> _EXCERPT PROVIDED_
As required by law, the IRS is no longer issuing first-, second-, or third-round Economic Impact Payments. Instead, people who are missing a stimulus payment or got less than the full amount may be eligible to claim a Recovery Rebate Credit on their 2020 or 2021 federal tax return.

Most eligible people already received the full amount of their credit in advance and didn’t need to include any information about this payment when they filed their 2021 tax return. This includes the additional payments – called “Plus-Up” Payments – the IRS issued to individuals who initially received a third-round Economic Impact Payment based on information on their 2019 tax return and were later eligible for a larger amount based on information on their 2020 tax return.

Individuals may securely access their IRS Online Account to view the total amount of the third-round Economic Impact Payment issued to them. This information became available on January 15, 2022, under the Tax Records page in Online Account. For married individuals filing a joint return, each spouse will need to log into their own Online Account or review their own Letter 6475 for their portion of their total joint payment.

Individuals are encouraged to double-check their bank accounts – especially in the early spring and summer of 2021 – to see whether they received a third-round payment in advance last year.

If an individual did not receive a third-round payment – and their IRS Online Account shows a payment amount greater than $0, or they received Notice 1444-C or Letter 6475 indicating that payment was issued to them – they should contact the IRS as soon as possible to see if a payment trace is needed. Note that Online Account shows the most current EIP information, so if a payment was issued and returned to the IRS, the amount shown in Online Account might be less than what is shown in their Letter 6475.

Individuals do not need to wait until their trace is complete to file their 2021 tax return. When completing the Recovery Rebate Credit Worksheet or answering EIP questions in the tax software, taxpayers have two options:

  • Use the amount on the Letter 6475 (or EIP 3 Amount from Online Account) to calculate the RRC amount on line 30. Contact the IRS to trace the EIP amount. Once the EIP trace is completed, the IRS and the taxpayer will receive notification of the results of the EIP trace (the account it was sent to and the amount or a copy of the cashed check).

> _ASSIGNED TASK_
Reproduce the passage on Economic Impact Payments word for word, starting with "If an individual" and going on through "their Letter 6475.".

> _DATA EXCERPT_

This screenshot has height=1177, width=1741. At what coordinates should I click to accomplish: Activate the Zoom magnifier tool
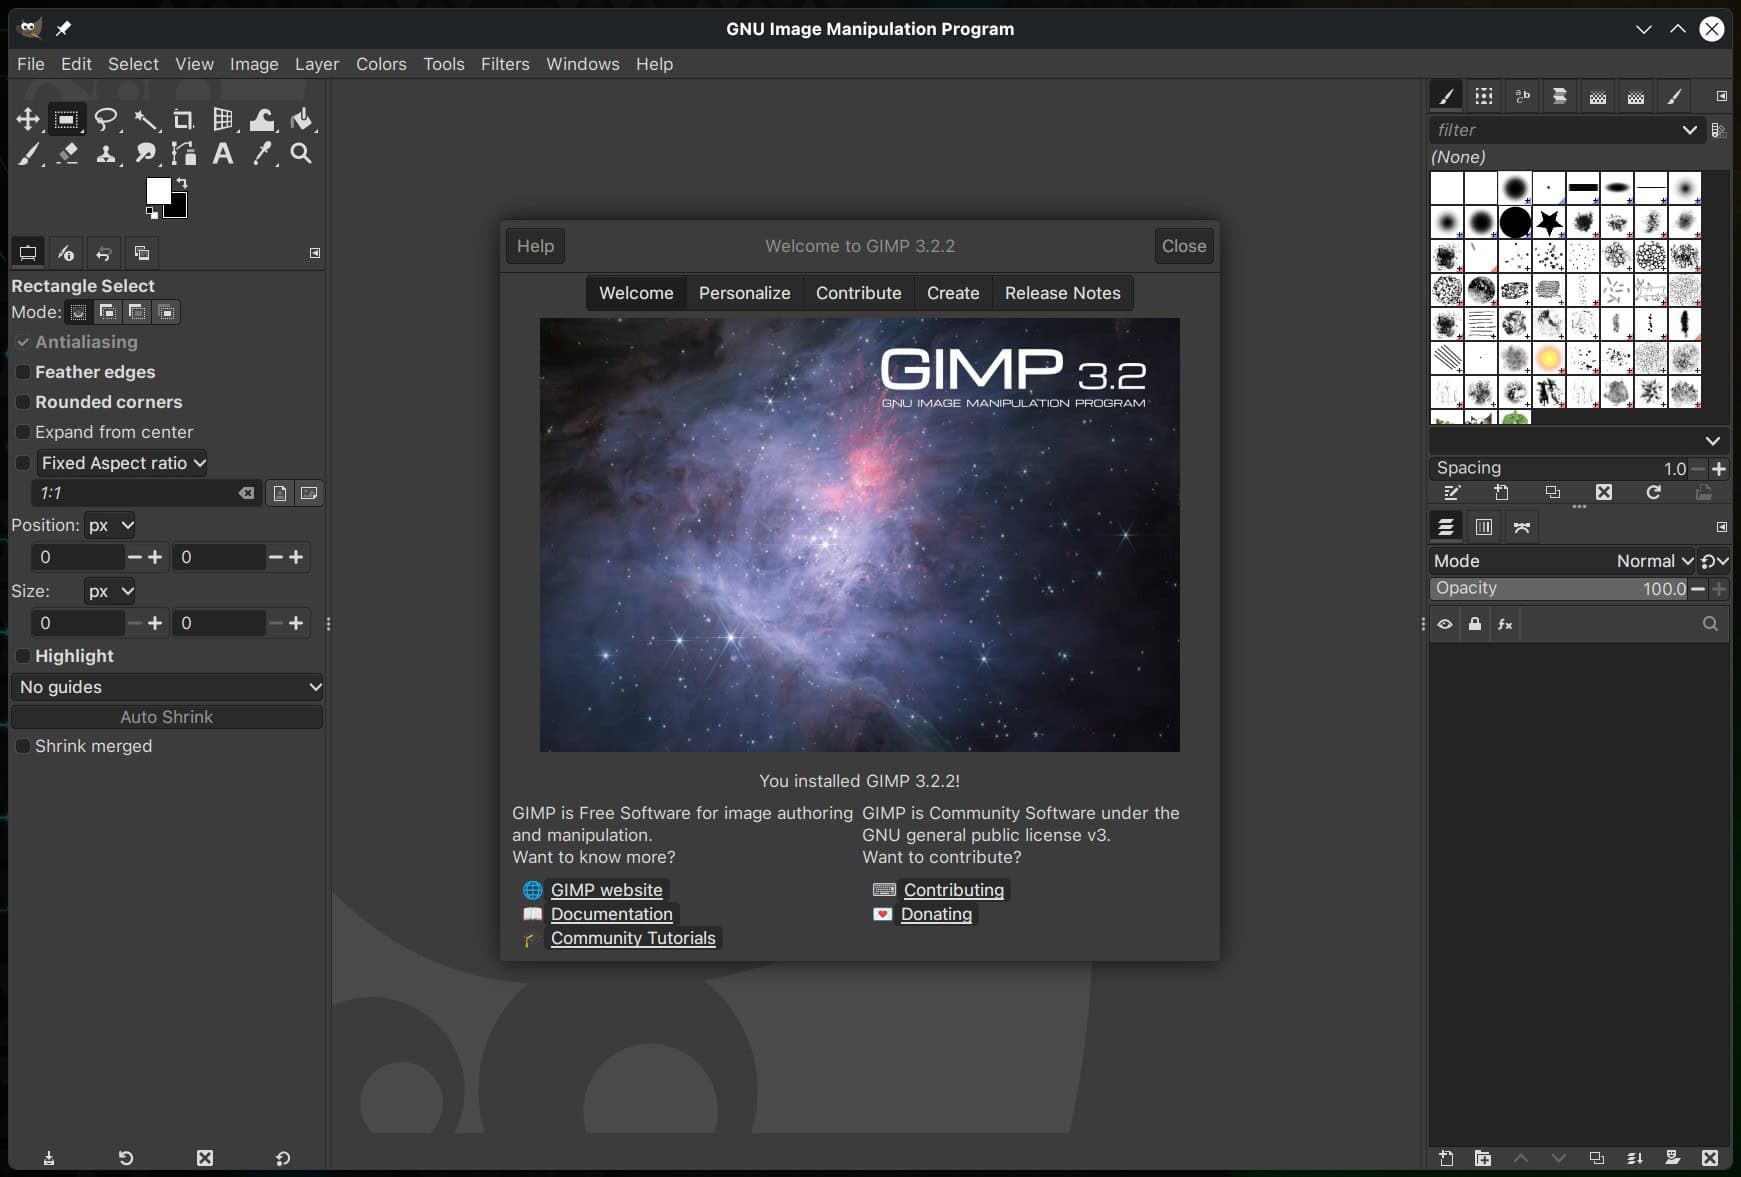point(301,154)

> _TASK SOLUTION_
If an individual did not receive a third-round payment – and their IRS Online Account shows a payment amount greater than $0, or they received Notice 1444-C or Letter 6475 indicating that payment was issued to them – they should contact the IRS as soon as possible to see if a payment trace is needed. Note that Online Account shows the most current EIP information, so if a payment was issued and returned to the IRS, the amount shown in Online Account might be less than what is shown in their Letter 6475.